--- Stored data Enclosed Below ---
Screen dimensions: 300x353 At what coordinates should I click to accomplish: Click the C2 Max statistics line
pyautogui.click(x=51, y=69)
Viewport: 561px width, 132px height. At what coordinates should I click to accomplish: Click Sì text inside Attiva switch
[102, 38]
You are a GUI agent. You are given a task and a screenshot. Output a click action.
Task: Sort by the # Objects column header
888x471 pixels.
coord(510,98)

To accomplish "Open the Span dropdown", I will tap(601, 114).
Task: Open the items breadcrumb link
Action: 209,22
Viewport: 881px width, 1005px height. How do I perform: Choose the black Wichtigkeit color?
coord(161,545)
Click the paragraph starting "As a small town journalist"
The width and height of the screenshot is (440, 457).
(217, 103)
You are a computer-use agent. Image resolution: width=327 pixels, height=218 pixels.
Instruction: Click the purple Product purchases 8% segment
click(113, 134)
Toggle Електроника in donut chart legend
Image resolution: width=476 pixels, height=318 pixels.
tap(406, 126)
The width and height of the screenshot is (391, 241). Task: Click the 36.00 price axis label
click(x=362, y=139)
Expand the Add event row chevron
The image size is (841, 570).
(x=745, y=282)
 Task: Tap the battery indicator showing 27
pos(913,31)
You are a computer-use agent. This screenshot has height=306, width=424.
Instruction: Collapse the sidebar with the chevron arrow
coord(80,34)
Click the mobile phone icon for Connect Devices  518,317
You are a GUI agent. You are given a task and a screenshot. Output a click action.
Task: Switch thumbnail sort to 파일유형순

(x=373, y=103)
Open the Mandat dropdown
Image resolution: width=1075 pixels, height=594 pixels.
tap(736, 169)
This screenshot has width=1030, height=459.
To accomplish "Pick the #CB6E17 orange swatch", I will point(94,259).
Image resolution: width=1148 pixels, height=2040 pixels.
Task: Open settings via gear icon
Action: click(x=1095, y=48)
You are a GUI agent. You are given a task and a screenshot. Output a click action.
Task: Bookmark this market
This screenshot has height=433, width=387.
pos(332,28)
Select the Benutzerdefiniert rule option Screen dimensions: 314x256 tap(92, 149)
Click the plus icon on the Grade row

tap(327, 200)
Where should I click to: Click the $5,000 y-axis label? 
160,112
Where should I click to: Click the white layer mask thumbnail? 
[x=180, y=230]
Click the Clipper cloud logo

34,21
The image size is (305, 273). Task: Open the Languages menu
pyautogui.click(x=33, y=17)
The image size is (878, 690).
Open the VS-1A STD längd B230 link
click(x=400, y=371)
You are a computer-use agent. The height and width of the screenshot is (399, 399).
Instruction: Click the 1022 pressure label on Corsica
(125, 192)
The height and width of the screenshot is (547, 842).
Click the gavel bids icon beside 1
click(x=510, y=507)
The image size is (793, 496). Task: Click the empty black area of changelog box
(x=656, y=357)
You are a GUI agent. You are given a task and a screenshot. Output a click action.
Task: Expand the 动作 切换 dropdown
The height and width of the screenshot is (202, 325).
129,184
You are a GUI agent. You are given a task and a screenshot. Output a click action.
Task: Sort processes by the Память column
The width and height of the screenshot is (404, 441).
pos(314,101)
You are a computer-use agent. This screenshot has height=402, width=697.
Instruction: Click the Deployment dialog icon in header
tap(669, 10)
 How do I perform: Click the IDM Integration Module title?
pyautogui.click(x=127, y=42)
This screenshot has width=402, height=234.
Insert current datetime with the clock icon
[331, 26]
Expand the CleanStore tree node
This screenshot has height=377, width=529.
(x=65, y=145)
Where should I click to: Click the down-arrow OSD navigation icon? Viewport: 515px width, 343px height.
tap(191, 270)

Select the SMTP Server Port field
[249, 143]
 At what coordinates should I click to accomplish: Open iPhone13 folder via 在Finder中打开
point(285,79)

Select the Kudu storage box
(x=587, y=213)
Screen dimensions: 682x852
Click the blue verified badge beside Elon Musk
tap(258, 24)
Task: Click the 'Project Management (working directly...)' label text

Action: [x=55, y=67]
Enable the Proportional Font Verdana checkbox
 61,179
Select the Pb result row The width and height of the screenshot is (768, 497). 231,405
--- End of Enclosed Stored data ---
Action item: Give the records again, unchanged and complete.

Solved problem:
Screen dimensions: 300x353 At what coordinates should I click to accomplish: Click the C2 Max statistics line
pyautogui.click(x=51, y=69)
Viewport: 561px width, 132px height. At what coordinates should I click to accomplish: Click Sì text inside Attiva switch
[102, 38]
You are a GUI agent. You are given a task and a screenshot. Output a click action.
Task: Sort by the # Objects column header
888x471 pixels.
coord(510,98)

To accomplish "Open the Span dropdown", I will tap(601, 114).
Task: Open the items breadcrumb link
Action: 209,22
Viewport: 881px width, 1005px height. How do I perform: Choose the black Wichtigkeit color?
coord(161,545)
Click the paragraph starting "As a small town journalist"
The width and height of the screenshot is (440, 457).
(217, 103)
You are a computer-use agent. Image resolution: width=327 pixels, height=218 pixels.
Instruction: Click the purple Product purchases 8% segment
click(113, 134)
Toggle Електроника in donut chart legend
Image resolution: width=476 pixels, height=318 pixels.
tap(406, 126)
The width and height of the screenshot is (391, 241). Task: Click the 36.00 price axis label
click(x=362, y=139)
Expand the Add event row chevron
The image size is (841, 570).
(x=745, y=282)
 Task: Tap the battery indicator showing 27
pos(913,31)
You are a computer-use agent. This screenshot has height=306, width=424.
Instruction: Collapse the sidebar with the chevron arrow
coord(80,34)
Click the mobile phone icon for Connect Devices  518,317
You are a GUI agent. You are given a task and a screenshot. Output a click action.
Task: Switch thumbnail sort to 파일유형순

(x=373, y=103)
Open the Mandat dropdown
Image resolution: width=1075 pixels, height=594 pixels.
tap(736, 169)
This screenshot has width=1030, height=459.
To accomplish "Pick the #CB6E17 orange swatch", I will point(94,259).
Image resolution: width=1148 pixels, height=2040 pixels.
Task: Open settings via gear icon
Action: click(x=1095, y=48)
You are a GUI agent. You are given a task and a screenshot. Output a click action.
Task: Bookmark this market
This screenshot has height=433, width=387.
pos(332,28)
Select the Benutzerdefiniert rule option Screen dimensions: 314x256 tap(92, 149)
Click the plus icon on the Grade row

tap(327, 200)
Where should I click to: Click the $5,000 y-axis label? 
160,112
Where should I click to: Click the white layer mask thumbnail? 
[x=180, y=230]
Click the Clipper cloud logo

34,21
The image size is (305, 273). Task: Open the Languages menu
pyautogui.click(x=33, y=17)
The image size is (878, 690).
Open the VS-1A STD längd B230 link
click(x=400, y=371)
You are a computer-use agent. The height and width of the screenshot is (399, 399).
Instruction: Click the 1022 pressure label on Corsica
(125, 192)
The height and width of the screenshot is (547, 842).
Click the gavel bids icon beside 1
click(x=510, y=507)
The image size is (793, 496). Task: Click the empty black area of changelog box
(x=656, y=357)
You are a GUI agent. You are given a task and a screenshot. Output a click action.
Task: Expand the 动作 切换 dropdown
The height and width of the screenshot is (202, 325).
129,184
You are a GUI agent. You are given a task and a screenshot. Output a click action.
Task: Sort processes by the Память column
The width and height of the screenshot is (404, 441).
pos(314,101)
You are a computer-use agent. This screenshot has height=402, width=697.
Instruction: Click the Deployment dialog icon in header
tap(669, 10)
 How do I perform: Click the IDM Integration Module title?
pyautogui.click(x=127, y=42)
This screenshot has width=402, height=234.
Insert current datetime with the clock icon
[331, 26]
Expand the CleanStore tree node
This screenshot has height=377, width=529.
(x=65, y=145)
Where should I click to: Click the down-arrow OSD navigation icon? Viewport: 515px width, 343px height.
tap(191, 270)

Select the SMTP Server Port field
[249, 143]
 At what coordinates should I click to accomplish: Open iPhone13 folder via 在Finder中打开
point(285,79)

Select the Kudu storage box
(x=587, y=213)
Screen dimensions: 682x852
Click the blue verified badge beside Elon Musk
tap(258, 24)
Task: Click the 'Project Management (working directly...)' label text

Action: [x=55, y=67]
Enable the Proportional Font Verdana checkbox
 61,179
Select the Pb result row The width and height of the screenshot is (768, 497). 231,405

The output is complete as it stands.